PHP has gone a long way from being just a scripting language for rendering HTML. We now have decent support for Unicode and more to come in PHP6, we have PDO which is intended to replace intermediary hacky database APIs, we have a great OO system that suits the purposes of web development, and a rich base of written user-level code which can be reused by application developers. Commercial quality frameworks are being grown as we speak, the documentation is being improved (and PHP is known to have the single best documentation in the FOSS world - which, ironically, no one ever bothers to read), there’s a thriving community that gives a lot of support to newcomers and many many many businesses from small web studios to giants such as Yahoo rely on PHP for mission critical tasks.
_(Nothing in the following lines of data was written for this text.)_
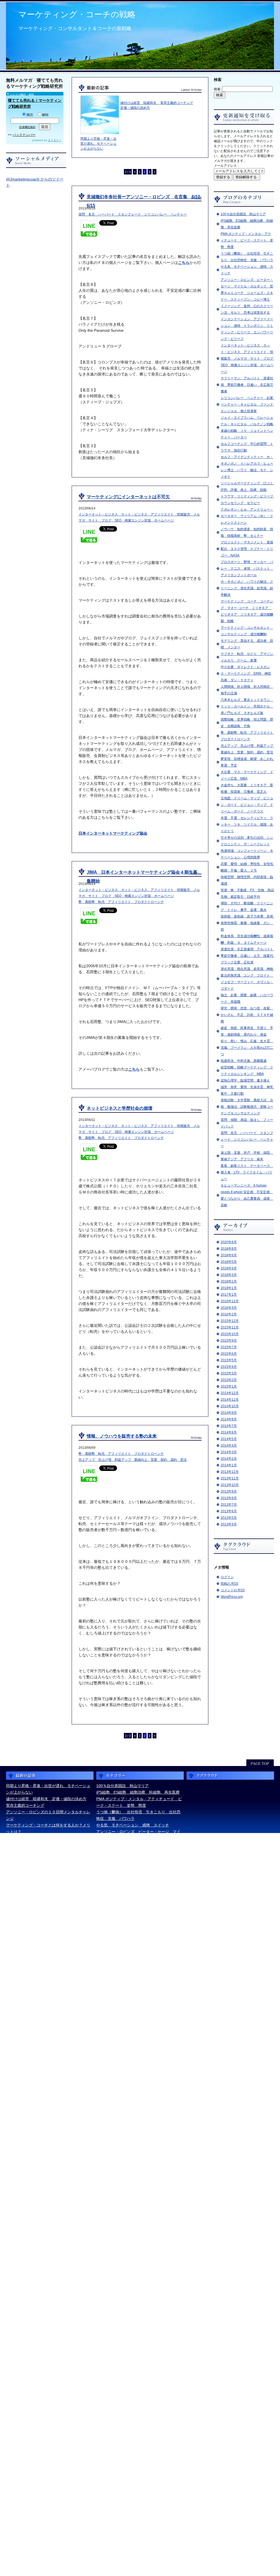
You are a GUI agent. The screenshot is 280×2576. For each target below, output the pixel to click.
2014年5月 (229, 1439)
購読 (30, 115)
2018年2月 (229, 1281)
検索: (217, 89)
So, the whining can be safely ignored.

On Tuesday, August 14th, 2007 at 6:55 am, Chase Saunders said:

You’re missing the point. This could not have happened in a compiled language. All interpreted language, including PHP, JavaScript, Ruby, etc. are less secure from a corporate IT perspective for this reason.

On Tuesday, August 14th, 2007 at 7:12 am, Clay said:

@Chase - whose point is that, other than yours, in this discussion?

Not even Cubrilovic is arguing for a compiled language in either of his posts.

No, the point, quite clearly, is that PHP is more than adequately secure for web applications when deployed by system administrators who dot their ‘i’s and cross their ‘t’s.

Cubrilovic’s assertion that PHP failed in some way in the Facebook scenario is just complete and utter bullshit. That’s the point.